Antioxidant Supplements Improve Profiles of Hepatic Oxysterols and Plasma Lipids in Butter-fed Hamsters
Johanne Poirier1, Kevin A. Cockell1,2,3, W.M. Nimal Ratnayake2, Kylie A. Scoggan2,3, Nick Hidiroglou2, Claude Gagnon2, Hélène Rocheleau2, Heidi Gruber2, Philip Griffin2, René Madère2, Keith Trick2 and Stan Kubow1
1School of Dietetics and Human Nutrition, Macdonald Campus of Mcgill University, Ste-Anne-de-Bellevue, Quebec, Canada h9X 3V9. 2Nutrition Research Division, Food Directorate, Health Products and Food Branch, Health Canada, Ottawa, Ontario, Canada K1A 0K9. 3Department of Biochemistry, Microbiology and Immunology, University of Ottawa, Ottawa, Ontario, Canada K1h 8M5.
Abstract
Hypercholesterolemic diets are associated with oxidative stress that may contribute to hypercholesterolemia by adversely affecting enzymatically-generated oxysterols involved in cholesterol homeostasis.

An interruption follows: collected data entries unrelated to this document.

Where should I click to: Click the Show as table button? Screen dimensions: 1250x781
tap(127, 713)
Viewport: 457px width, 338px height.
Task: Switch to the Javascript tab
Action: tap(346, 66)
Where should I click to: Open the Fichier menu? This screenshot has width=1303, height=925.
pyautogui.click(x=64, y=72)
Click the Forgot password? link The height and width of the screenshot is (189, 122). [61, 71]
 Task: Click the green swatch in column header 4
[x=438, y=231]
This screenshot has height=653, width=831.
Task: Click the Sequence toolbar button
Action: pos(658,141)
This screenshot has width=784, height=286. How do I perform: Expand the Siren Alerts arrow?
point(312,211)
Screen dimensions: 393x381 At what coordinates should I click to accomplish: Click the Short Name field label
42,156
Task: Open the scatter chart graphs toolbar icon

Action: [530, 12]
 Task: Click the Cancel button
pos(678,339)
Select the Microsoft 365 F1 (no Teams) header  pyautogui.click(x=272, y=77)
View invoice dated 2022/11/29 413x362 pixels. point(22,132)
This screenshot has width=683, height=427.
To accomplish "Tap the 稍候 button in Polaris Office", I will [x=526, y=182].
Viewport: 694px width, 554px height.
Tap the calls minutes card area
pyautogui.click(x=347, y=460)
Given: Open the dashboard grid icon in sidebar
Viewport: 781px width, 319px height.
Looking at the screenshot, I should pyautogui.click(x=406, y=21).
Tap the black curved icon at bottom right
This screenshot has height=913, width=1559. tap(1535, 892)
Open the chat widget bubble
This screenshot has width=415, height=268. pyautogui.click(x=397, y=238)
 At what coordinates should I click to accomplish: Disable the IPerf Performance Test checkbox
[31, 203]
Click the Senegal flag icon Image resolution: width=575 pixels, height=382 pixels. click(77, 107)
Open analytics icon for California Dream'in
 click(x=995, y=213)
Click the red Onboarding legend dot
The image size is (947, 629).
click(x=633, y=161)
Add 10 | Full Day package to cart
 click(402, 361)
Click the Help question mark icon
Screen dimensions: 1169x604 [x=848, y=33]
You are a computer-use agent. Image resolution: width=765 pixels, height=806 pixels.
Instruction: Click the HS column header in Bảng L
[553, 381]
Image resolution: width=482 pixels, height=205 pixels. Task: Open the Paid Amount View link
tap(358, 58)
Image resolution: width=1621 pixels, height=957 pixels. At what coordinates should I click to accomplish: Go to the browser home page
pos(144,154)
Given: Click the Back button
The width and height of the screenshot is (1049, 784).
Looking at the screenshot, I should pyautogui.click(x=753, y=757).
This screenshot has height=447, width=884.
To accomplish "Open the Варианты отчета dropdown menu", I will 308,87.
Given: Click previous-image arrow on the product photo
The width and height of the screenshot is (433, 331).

An experiment was conducted to examine whether the cholesterol-lowering effects of the antioxidants selenium and α-tocopherol were related to hepatic oxysterol concentrations. Four groups of male Syrian hamsters (n = 7–8) were fed high cholesterol and saturated fat (0.46% cholesterol, 14.3% fat) hypercholesterolemic semi-purified diets: 1) Control; 2) Control + α-tocopherol (67 IU all-racemic-α-tocopheryl-acetate/kg diet); 3) Control + selenium (3.4 mg selenate/kg diet); and 4) Control + α-tocopherol + selenium. Antioxidant supplementation was associated with lowered plasma cholesterol concentrations, decreased tissue lipid peroxidation and higher hepatic oxysterol concentrations. A second experiment examined the effect of graded selenium doses (0.15, 0.85, 1.7 and 3.4 mg selenate/kg diet) on mRNA expression of the oxysterol-generating enzyme, hepatic 27-hydroxylase (CYP27A1, EC 1.14.13.15), in hamsters (n = 8–9) fed the hypercholesterolemic diets. Supplementation of selenium at 3.4 mg selenate/kg diet was not associated with increased hepatic 27-hydroxylase mRNA. In conclusion, the cholesterol lowering effects of selenium and α-tocopherol were associated with increased hepatic enzymatically generated oxysterol concentrations, which appears to be mediated via improved antioxidant status rather than increased enzymatic production.